Born in the Ukraine, Droog’s family moved to the U.S. when he was four years old. (“Droog” means “friend” in Russian.) “The overall consensus was “it’s better over here—it was a mess where we was at,” he explains. They settled a subway stop away from Coney Island, and Droog’s “regular childhood” lit up when he heard Heavy D’s dance-influenced “Now That We Found Love” and LL Cool J’s prototype rap ballad “I Need Love.”
“Right then, I made a mental note as a four-year-old,” he says, adding another self-deprecating laugh. “I realized they’re not singing, they’re doing something else.” Droog’s interest in rapping was solidified when he discovered The Notorious B.I.G.’s marriage of coarse-but-witty punchlines and darkly humorous story telling. That inspired Droog to begin a decade of penning raps and recording songs that took him on a personal and technical journey to “figure out who you are and what you want to say.” (In Droog’s world, being a “corny or wack person” cancels out any rap skills.)

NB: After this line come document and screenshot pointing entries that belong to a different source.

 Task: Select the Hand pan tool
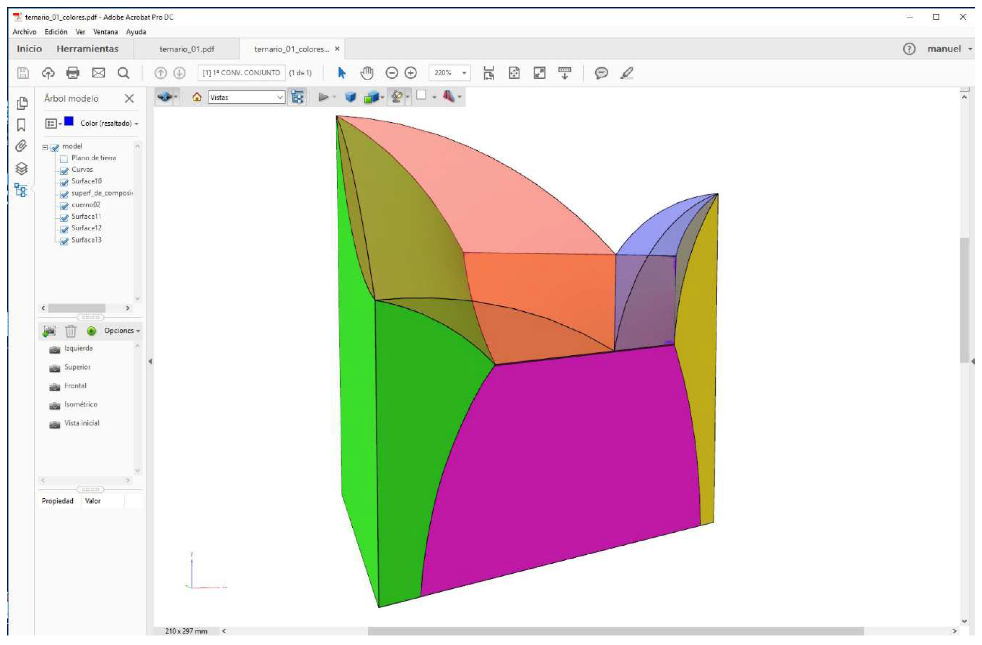click(366, 73)
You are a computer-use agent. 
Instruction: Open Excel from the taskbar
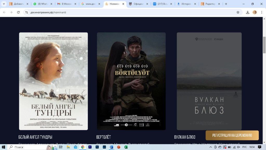pyautogui.click(x=126, y=147)
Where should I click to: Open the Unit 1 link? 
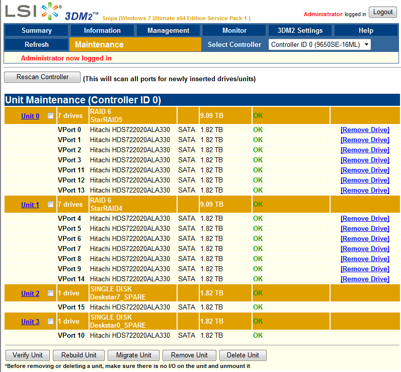pos(30,205)
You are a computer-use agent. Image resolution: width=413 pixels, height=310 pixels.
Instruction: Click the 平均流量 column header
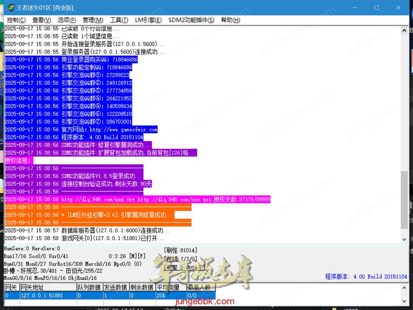point(171,287)
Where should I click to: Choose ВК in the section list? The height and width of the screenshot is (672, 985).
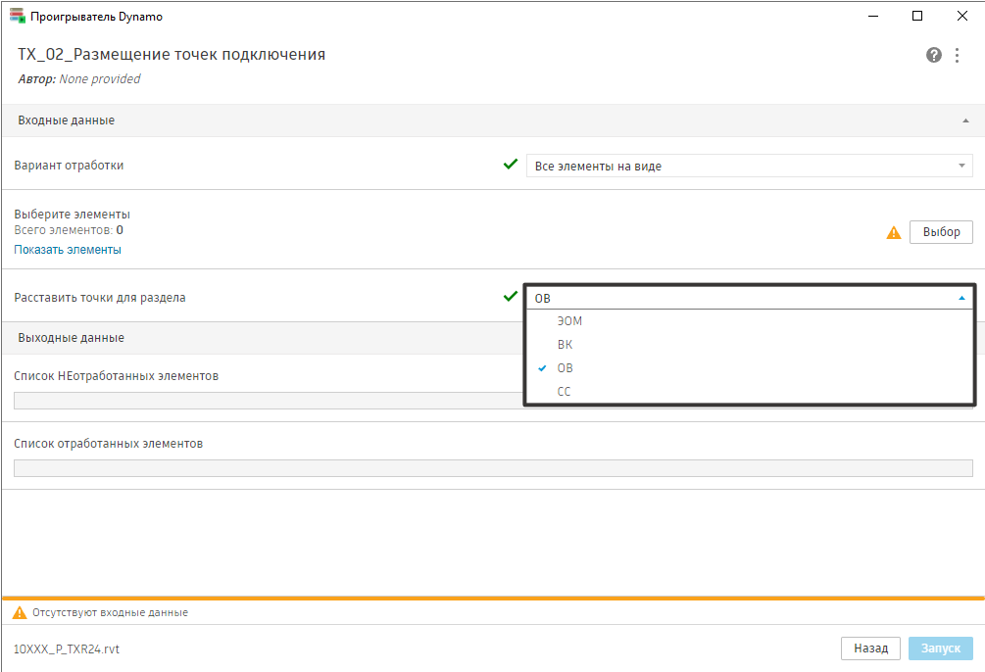(x=565, y=345)
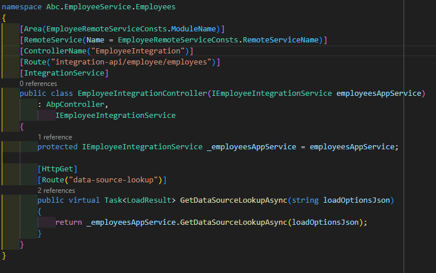Select the IntegrationService attribute
The width and height of the screenshot is (436, 273).
(64, 73)
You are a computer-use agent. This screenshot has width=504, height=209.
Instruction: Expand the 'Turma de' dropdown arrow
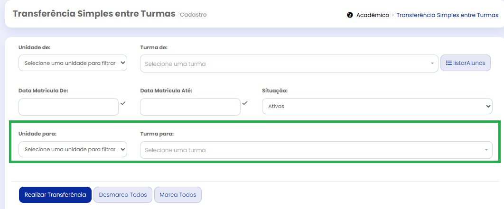[432, 64]
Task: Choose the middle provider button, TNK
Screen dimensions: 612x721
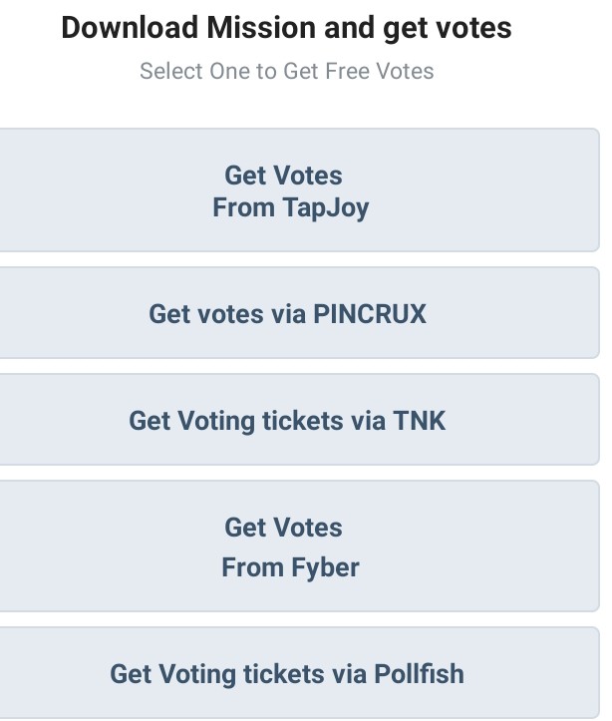Action: click(297, 420)
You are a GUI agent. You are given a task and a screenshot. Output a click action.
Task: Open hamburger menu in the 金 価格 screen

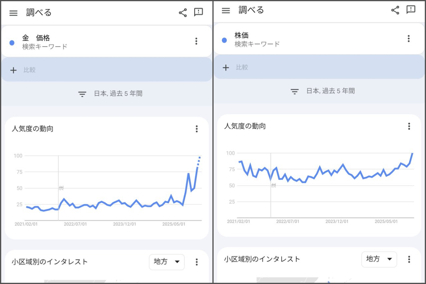(13, 13)
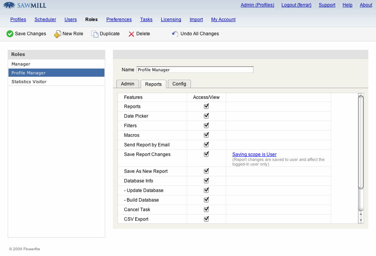376x256 pixels.
Task: Click the Logout link
Action: 296,5
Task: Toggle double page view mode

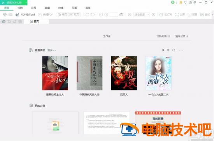Action: [x=74, y=14]

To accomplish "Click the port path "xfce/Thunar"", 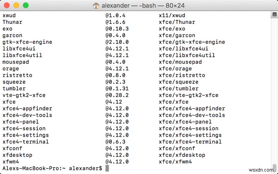I will tap(177, 22).
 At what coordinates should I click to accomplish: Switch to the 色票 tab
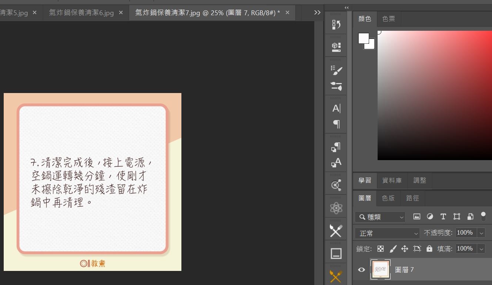[x=388, y=19]
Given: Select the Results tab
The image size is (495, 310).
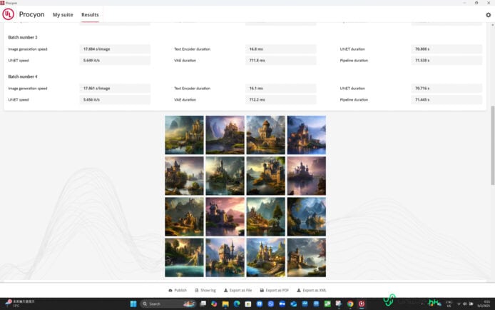Looking at the screenshot, I should 90,14.
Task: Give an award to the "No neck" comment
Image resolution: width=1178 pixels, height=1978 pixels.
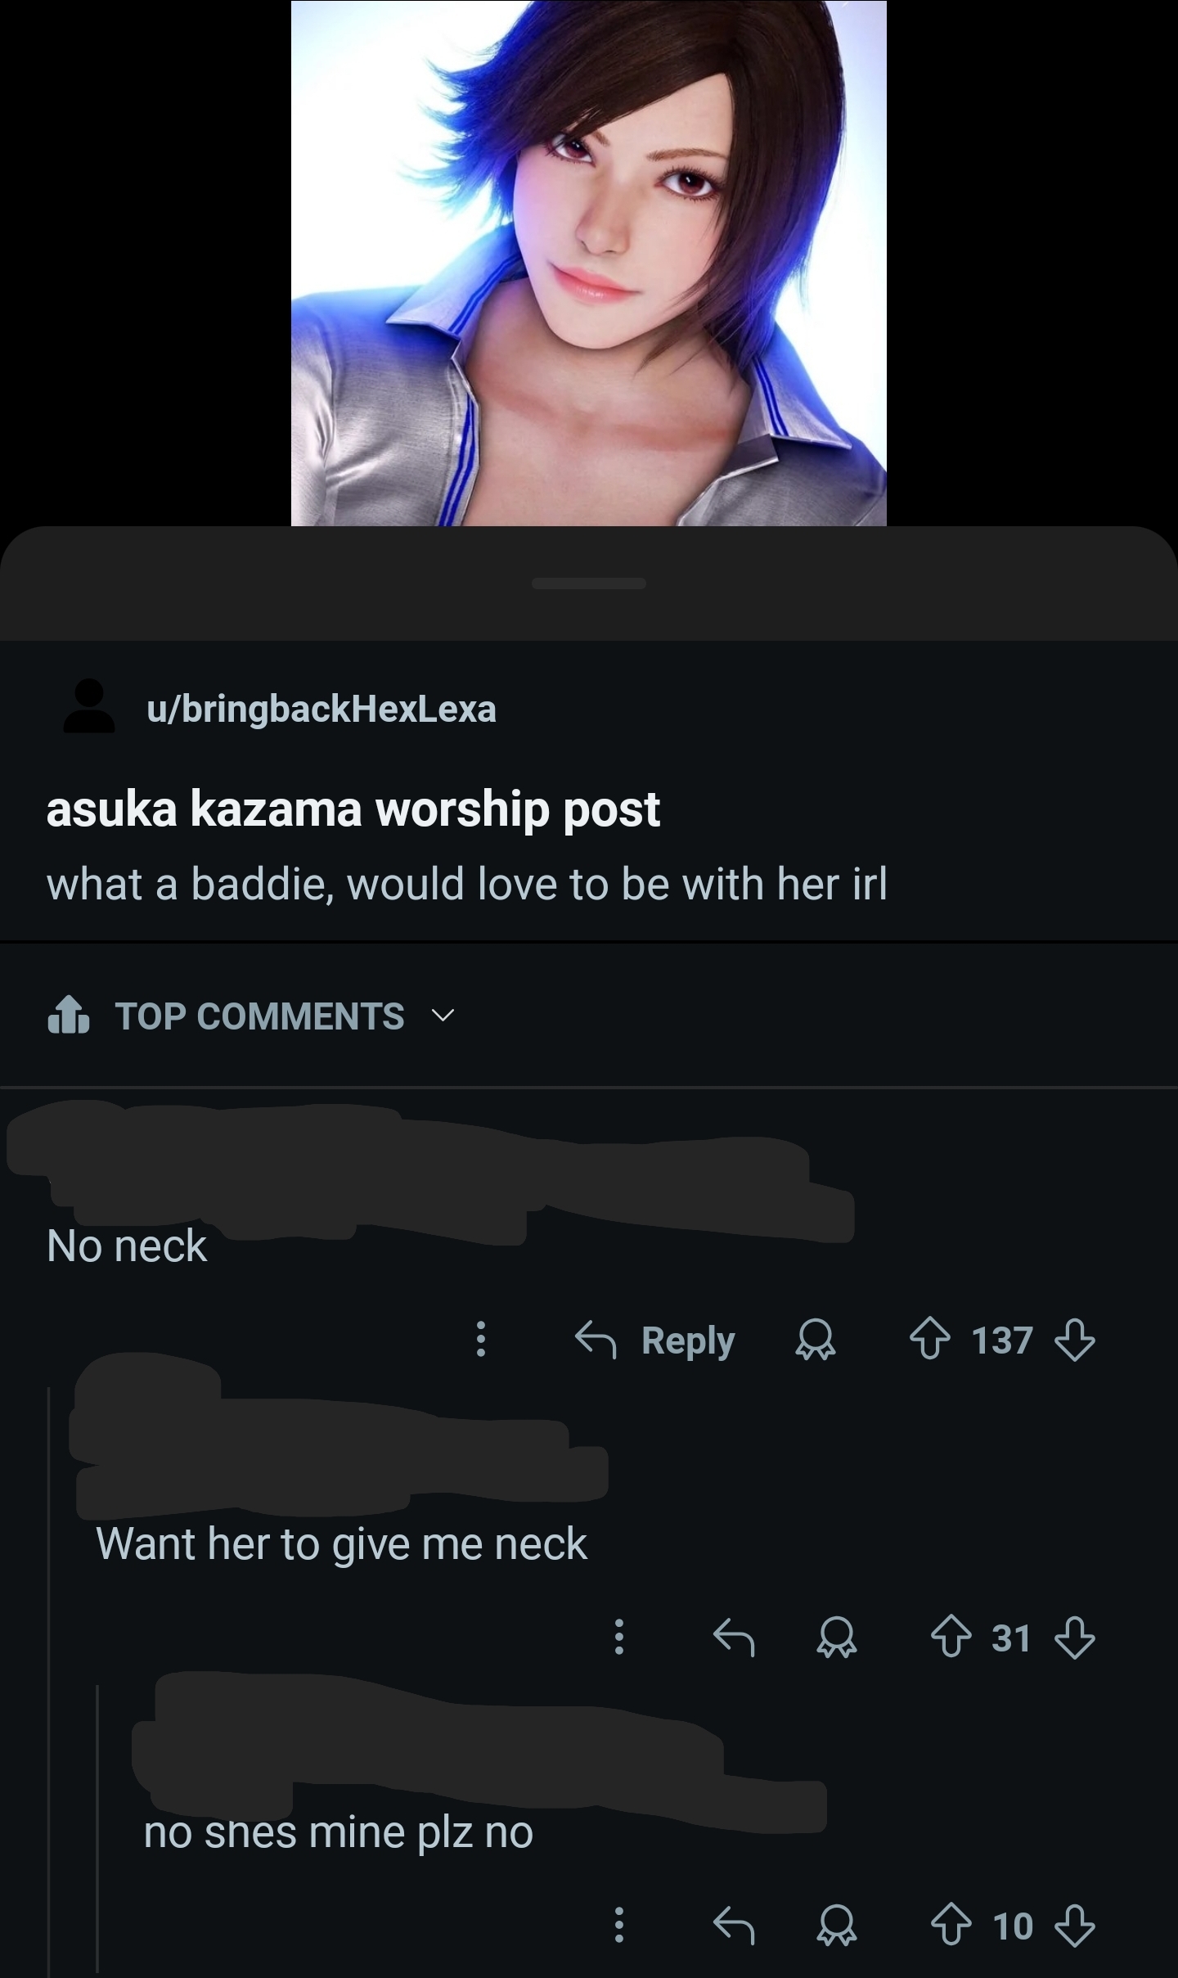Action: tap(816, 1340)
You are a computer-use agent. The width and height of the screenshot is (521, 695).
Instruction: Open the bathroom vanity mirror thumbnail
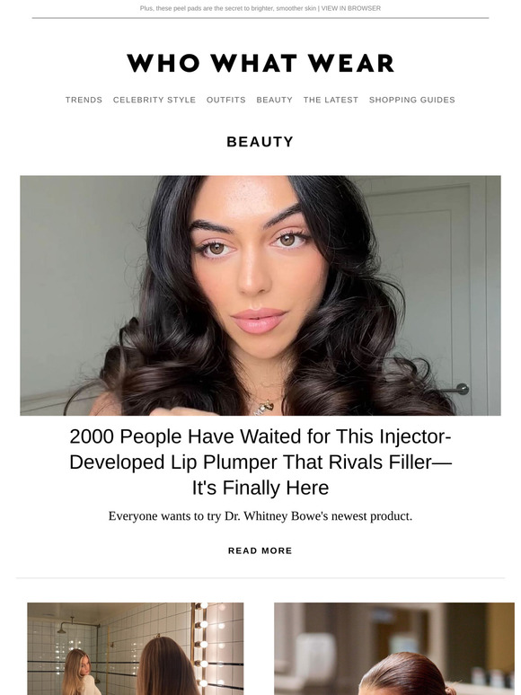tap(136, 648)
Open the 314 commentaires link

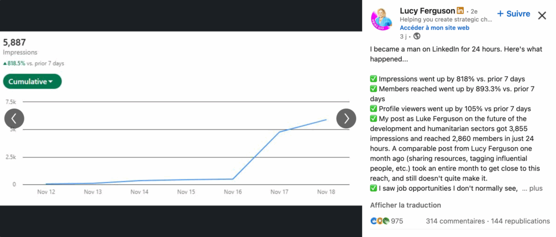click(x=455, y=221)
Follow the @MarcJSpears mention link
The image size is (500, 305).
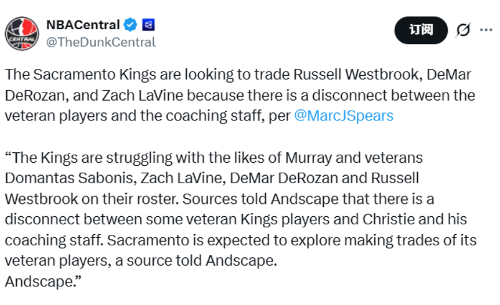(343, 116)
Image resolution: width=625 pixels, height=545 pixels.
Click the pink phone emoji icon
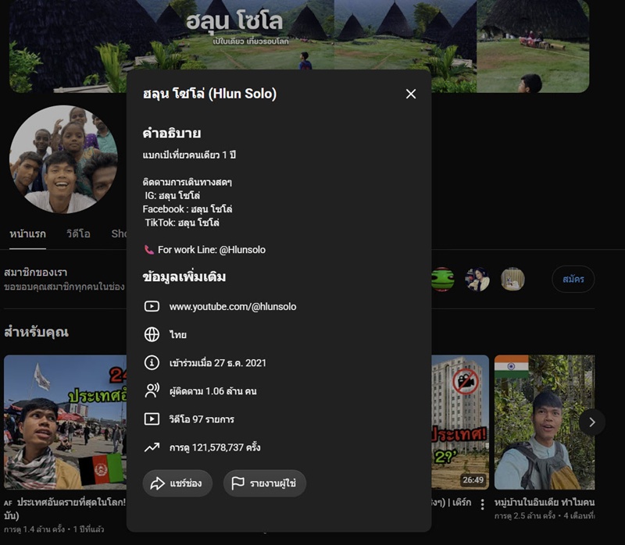(x=148, y=250)
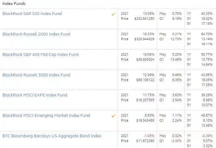Click the Index Funds section heading

(x=14, y=3)
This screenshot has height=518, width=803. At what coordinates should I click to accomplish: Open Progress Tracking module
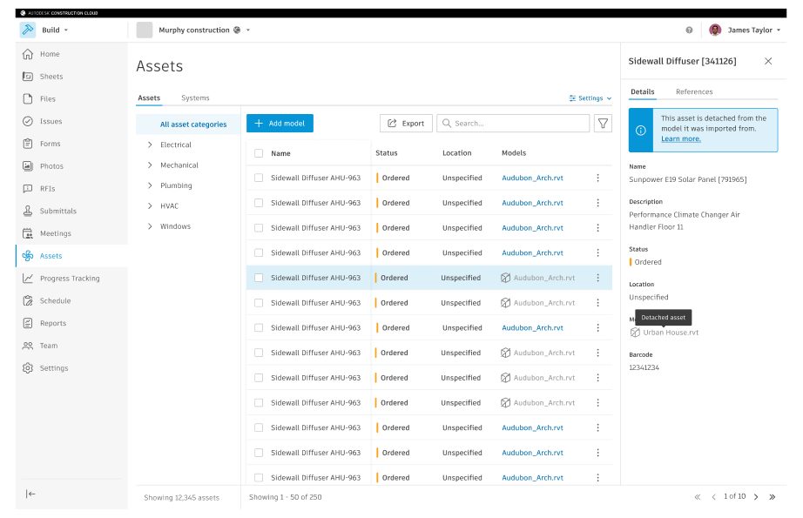(69, 279)

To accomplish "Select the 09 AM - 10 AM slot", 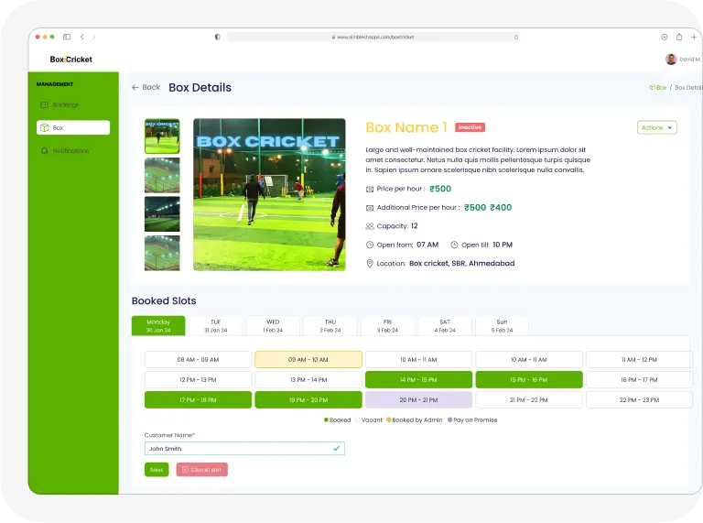I will (x=308, y=360).
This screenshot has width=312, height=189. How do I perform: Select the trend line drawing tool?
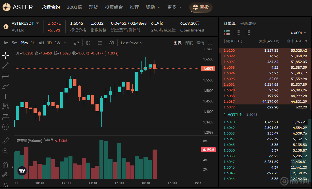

For much of that voyage, Droog considered himself a battle rapper—someone skilled in the art of the scathing punchline, but unable to mold those quick turns-of-phrase into fleshed-out songs with their own narrative. He honed his skills by facing off against other rappers in high school lunchrooms around the city. “I wouldn’t give them no air time though,” he says when asked if he ever battled anyone who’s since made a name for themselves.
He considers his debut EP, 2014’s Your Old Droog, a case of “just trying to let motherfuckers know I could rhyme”—but notes he left a clue to his future moves on “Nutty Bars,” where over a slinky Italian crime drama soundtrack sample he vowed “I’m about to bring back story telling.” Packs comes good on that promise, as Droog channels his cocksure patter into songs that resonate beyond the quick quips.
His bare voice has always been attractive to beat makers. “He has a great tone, something that sounds synonymous with rappers from New York,” says The Purist, who crafted the dusky “I Only” on Packs and has previously worked with Action Bronson and Shady Records’ recent signings Westside Gunn and Conway. But RTNC, a producer who’s collaborated with Droog since his debut and notched credits with De La Soul and Mos Def, notes how now “he’s scraped the edges off and knows what he wants to be. He’s always had the rhyme patterns and the word play, but now there’s a maturity.”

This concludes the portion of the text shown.